- [Exercise instructions]: Reproduce the listing below from the line with "The height and width of the screenshot is (307, 592)." through the end, keeping both of those lines and leaving out the pictures.
* * *
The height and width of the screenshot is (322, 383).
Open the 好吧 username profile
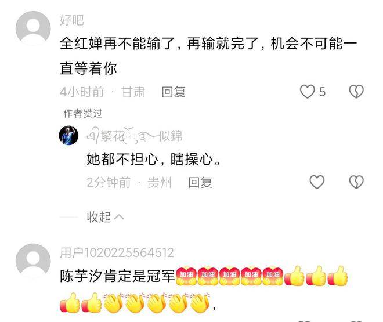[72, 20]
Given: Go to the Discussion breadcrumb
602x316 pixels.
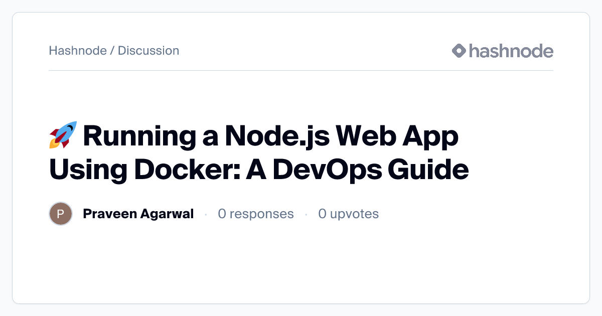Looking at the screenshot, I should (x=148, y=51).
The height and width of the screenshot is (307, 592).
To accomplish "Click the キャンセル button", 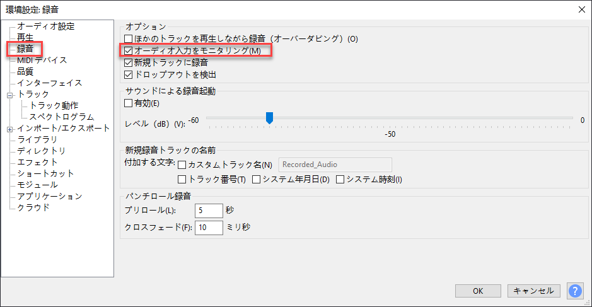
* * *
- [Complete response]:
The height and width of the screenshot is (307, 592).
To accomplish "Click the キャンセル button", 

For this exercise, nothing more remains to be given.